Nitration of cAMP-Response Element Binding Protein Participates in Myocardial Infarction-Induced Myocardial Fibrosis via Accelerating Transcription of Col1a2 and Cxcl12

Abstract

Aims: Myocardial fibrosis after myocardial infarction (MI) leads to heart failure. Nitration of protein can alter its function. cAMP-response element binding protein (CREB) is a key transcription involved in myocardial fibrosis. However, little is known about the role of nitrated CREB in MI-induced myocardial fibrosis. Meanwhile, downstream transcription genes of CREB in myocardial fibrosis have not been identified.
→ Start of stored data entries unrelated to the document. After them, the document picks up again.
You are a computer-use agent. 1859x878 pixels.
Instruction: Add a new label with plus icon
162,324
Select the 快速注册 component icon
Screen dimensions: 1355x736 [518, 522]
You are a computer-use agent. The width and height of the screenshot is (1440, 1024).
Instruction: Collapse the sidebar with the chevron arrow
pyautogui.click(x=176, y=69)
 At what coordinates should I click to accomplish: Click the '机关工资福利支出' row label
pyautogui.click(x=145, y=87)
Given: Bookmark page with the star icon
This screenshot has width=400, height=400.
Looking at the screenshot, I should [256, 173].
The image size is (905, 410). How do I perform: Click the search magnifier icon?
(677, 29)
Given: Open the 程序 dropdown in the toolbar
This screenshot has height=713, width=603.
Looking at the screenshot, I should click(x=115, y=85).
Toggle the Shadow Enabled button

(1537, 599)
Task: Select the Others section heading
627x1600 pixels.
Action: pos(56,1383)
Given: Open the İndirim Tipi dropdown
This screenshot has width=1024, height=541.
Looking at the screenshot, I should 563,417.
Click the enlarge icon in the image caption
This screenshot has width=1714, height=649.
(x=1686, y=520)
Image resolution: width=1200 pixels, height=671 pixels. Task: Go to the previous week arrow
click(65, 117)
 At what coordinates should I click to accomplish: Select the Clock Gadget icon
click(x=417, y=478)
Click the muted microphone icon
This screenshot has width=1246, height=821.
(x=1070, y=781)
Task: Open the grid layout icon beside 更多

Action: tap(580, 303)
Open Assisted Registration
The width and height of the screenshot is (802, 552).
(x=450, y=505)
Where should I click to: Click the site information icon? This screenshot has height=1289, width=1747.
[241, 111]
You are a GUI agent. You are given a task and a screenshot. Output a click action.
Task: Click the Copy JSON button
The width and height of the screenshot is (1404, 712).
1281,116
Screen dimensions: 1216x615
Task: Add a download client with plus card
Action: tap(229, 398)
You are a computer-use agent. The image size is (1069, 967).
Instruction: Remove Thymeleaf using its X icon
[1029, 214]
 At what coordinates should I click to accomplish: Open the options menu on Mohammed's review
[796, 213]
This study aims to verify the hypothesis that nitrated CREB promotes MI-induced myocardial fibrosis via regulating the transcription of col1a2 and cxcl12. Results: Our study showed that (i) the level of nitrative stress was elevated and nitrated CREB was higher in myocardium after MI. Tyr182, 307 and 336 were the nitration sites of CREB; (ii) with the administration of FeTMPyP (scavenger of ONOO-), CREB phosphorylation, nuclear translocation, binding activity to TORC2 (transducers of regulated CREB-2) were attenuated; (iii) the expressions of ECM proteins were up-regulated and down-regulated in accordance with the expression alteration of CREB both in vitro and in vivo; (iv) CREB accelerated transcription of col1a2 and cxcl12 after MI directly. With the administration of FeTMPyP, ECM proteins expressions were attenuated, meanwhile, the mRNA level of col1a2 and cxcl12 were alleviated as well. Innovation and Conclusion: Nitration of transcription factor CREB participates in MI-induced myocardial fibrosis through enhancing its phosphorylation, nuclear translocation and binding activity to TORCs, among which CREB transcript col1a2 and cxcl12 directly. These data indicated that nitrated CREB might be a potential therapeutic target against MI-induced myocardial fibrosis.